El Dilema de Mario

Fue uno de los días más tensos de mi vida. Al final no paso nada tan terrible, pero los nervios en esa instancia son mucho más fuertes de los que uno se imagina como espectador. Estábamos mis dos contrincantes, el «mandamás», una suerte de jurado, un público omnipresente y yo. Estabamos debatiendo por un contundente monto de dinero. Y si yo me involucré en el caso fue a causa de una «sugerencia» que formuló un día una señora. Digamos que estaba nervioso pero ya me había preparado un poco, así que ya sabía que decir.
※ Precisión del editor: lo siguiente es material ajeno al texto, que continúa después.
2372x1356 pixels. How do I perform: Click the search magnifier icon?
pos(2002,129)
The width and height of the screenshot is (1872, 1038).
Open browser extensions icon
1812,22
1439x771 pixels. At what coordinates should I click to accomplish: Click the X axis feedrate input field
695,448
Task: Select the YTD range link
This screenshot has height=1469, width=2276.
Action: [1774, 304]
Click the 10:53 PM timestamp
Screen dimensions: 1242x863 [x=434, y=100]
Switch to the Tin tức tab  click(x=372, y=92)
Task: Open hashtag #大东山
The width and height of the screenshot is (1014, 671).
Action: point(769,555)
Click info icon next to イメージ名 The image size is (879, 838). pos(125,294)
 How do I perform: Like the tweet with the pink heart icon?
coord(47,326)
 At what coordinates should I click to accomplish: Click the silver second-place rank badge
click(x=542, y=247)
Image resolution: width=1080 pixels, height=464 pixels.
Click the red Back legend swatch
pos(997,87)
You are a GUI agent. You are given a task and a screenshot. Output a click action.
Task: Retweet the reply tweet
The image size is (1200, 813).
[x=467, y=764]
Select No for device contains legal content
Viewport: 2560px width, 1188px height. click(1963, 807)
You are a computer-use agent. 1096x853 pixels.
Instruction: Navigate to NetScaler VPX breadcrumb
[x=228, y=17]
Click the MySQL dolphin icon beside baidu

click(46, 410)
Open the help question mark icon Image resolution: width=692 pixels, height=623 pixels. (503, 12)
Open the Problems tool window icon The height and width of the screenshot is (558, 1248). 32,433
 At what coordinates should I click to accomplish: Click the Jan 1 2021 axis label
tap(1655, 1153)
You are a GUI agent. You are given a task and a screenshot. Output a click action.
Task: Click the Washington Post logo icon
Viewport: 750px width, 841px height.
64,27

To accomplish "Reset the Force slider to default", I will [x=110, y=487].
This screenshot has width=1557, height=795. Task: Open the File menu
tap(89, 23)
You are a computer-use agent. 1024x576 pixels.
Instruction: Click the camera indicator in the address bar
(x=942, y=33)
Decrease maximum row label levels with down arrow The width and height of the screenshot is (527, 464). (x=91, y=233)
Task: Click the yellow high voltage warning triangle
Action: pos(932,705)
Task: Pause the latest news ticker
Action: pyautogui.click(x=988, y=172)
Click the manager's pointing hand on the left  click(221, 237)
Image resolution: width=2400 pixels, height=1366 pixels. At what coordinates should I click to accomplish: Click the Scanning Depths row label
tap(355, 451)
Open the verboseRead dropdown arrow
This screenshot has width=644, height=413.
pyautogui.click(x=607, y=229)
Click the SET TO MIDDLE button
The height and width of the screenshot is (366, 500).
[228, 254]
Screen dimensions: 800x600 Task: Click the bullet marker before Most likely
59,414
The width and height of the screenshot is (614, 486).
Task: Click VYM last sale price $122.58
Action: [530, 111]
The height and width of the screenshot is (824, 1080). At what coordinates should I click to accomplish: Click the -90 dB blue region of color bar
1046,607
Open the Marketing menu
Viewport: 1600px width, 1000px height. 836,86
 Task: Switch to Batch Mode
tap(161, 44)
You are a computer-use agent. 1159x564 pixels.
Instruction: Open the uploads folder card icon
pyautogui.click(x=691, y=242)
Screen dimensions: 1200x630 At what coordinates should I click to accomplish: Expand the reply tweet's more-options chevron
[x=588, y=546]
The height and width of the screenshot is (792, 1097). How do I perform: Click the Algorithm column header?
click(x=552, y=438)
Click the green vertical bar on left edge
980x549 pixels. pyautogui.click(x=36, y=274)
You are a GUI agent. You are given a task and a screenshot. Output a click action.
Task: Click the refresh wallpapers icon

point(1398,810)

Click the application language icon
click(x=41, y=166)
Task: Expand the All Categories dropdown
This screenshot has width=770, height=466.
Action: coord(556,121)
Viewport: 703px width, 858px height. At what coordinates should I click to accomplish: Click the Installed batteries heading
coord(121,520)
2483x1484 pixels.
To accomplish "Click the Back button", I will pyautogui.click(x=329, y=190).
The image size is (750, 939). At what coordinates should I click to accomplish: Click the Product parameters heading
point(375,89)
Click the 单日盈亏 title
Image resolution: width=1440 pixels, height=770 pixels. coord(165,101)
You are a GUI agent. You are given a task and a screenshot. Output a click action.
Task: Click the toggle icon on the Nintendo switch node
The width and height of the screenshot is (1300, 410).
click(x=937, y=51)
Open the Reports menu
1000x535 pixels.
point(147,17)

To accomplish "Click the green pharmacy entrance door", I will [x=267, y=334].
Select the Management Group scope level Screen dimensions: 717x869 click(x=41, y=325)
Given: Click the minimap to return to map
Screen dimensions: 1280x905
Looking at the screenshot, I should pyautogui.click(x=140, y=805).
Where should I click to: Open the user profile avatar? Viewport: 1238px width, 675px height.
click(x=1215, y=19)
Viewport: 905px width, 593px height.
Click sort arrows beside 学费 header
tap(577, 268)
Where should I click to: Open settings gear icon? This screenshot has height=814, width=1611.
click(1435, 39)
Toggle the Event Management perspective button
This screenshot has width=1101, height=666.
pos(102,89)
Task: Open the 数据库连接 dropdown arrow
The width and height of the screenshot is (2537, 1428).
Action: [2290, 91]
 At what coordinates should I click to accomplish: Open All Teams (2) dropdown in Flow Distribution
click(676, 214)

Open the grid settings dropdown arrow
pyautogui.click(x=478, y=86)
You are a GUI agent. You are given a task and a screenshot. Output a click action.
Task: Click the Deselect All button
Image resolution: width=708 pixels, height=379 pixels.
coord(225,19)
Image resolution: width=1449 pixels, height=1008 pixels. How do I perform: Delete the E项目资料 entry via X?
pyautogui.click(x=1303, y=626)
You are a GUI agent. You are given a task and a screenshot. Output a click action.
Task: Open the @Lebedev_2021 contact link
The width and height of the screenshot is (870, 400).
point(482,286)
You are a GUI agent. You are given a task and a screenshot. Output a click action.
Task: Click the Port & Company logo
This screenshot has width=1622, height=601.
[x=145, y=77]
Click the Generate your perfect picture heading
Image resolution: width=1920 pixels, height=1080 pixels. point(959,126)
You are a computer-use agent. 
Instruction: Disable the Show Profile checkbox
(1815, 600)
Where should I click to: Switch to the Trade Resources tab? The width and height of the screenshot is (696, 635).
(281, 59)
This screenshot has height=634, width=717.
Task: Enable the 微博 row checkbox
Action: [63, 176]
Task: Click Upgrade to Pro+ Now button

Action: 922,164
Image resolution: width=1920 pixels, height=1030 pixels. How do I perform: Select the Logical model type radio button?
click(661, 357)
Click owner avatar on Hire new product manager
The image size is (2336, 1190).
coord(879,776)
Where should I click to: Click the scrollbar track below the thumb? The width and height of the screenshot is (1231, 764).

Primero el juez Burgerstriker —creo que así se llamaba— interrogaba al contrincante y a su compinche. A juzgar por su gramática ya tenía el triunfo asegurado, pero no podía pensar así. Después me interrogaron a mí —no dije nada interesante, no insistan— y empezó la sesión con un gran martillazo del prefecto. Teníamos 45 minutos —¡con tiempo la lesera!— en total, y el que obtuviera más puntos a favor una vez finalizado iba a quedar libre de acusaciones. Me parecía un poco arbitrario, pero… ya estaba ahí. Al principio fue fácil, las palabras de los en-contra-mía no parecían de mucho temer y mis intervenciones eran, sin duda, singulares, aunque talvez no tanto, porque el comienzo siempre es fácil, pero transcurridos los 5 primeros minutos ya se empieza a sentir un vacío en el estómago.

En un punto irritante del proceso decidieron hacer un receso, y aproveche de salir afuera un rato. Fui directo a la gelatería a comprar un helado —¡oh!— donde promocionaban una cantidad infinita de sabores. Preferí escoger uno al azar. No tenía plata en ese momento, así que el heladero tuvo el placer de fiarme. Ahora ganar este dilema era de vida o muerte.

Volví al salón, pasó un rato y reanudaron la sesión. Seguía el juez interrogando y mis antagonistas atacando. Se me había formado una jugada difícil: por un lado estaban mis «inocuo», «sabandija», «inocente», y por otro lado los «sostengo», «bastardo» y «acuso» de mi contrincante. Así que empecé a hacer memoria: mi contrincante decía que vivía en un sector bajo de Tangamandapio —«México, frontera…» pensaba— vivía con sus amigos Pancho y Feña —«Francisco, Fernando…» pensaba— que le ofrecieron trabajo en una oficina en el edificio de Pablo Producciones —«Elaboraciones, agencia…» pensaba— pero tras 40 minutos de estancia se fue a Miami y se compró una casa en ¥1.000 cerca de una playa —«Beach, Lengua…», pensaba—. Entonces pensé, «¿cómo pudo viajar de Miami, suponiendo que no tenía visa?…» Talvez la falsifico con un billete —«Plata, boleto…» pensaba— o se la presto su amigo Feña, él que pudo haber conseguido un trabajo en Las Vegas como tramoya moviendo letreros pintados por un gladiador que trabaja en una teleserie que se transmite en un canal latinoamericano que emite las noticias a la misma hora que mi tío Juancho va a sacar a pasear a su burro por la praderas de… ¿Olmué? —«Bambalina, luchador, frecuencia, hispano, informe, pariente, jumento, huaso…» pensaba— Mientras pensaba creí escuchar al juez una suerte de «apúrese» y dije:

—¿Perdón?

Esa palabra fue el primer milagro de la jornada: interrumpió en el momento preciso la tertulia que tramitaban mis contrincantes mientras pensaba en mi argumento. Pensé que si seguía así no iba a tener mayor problema para salir de esta querella.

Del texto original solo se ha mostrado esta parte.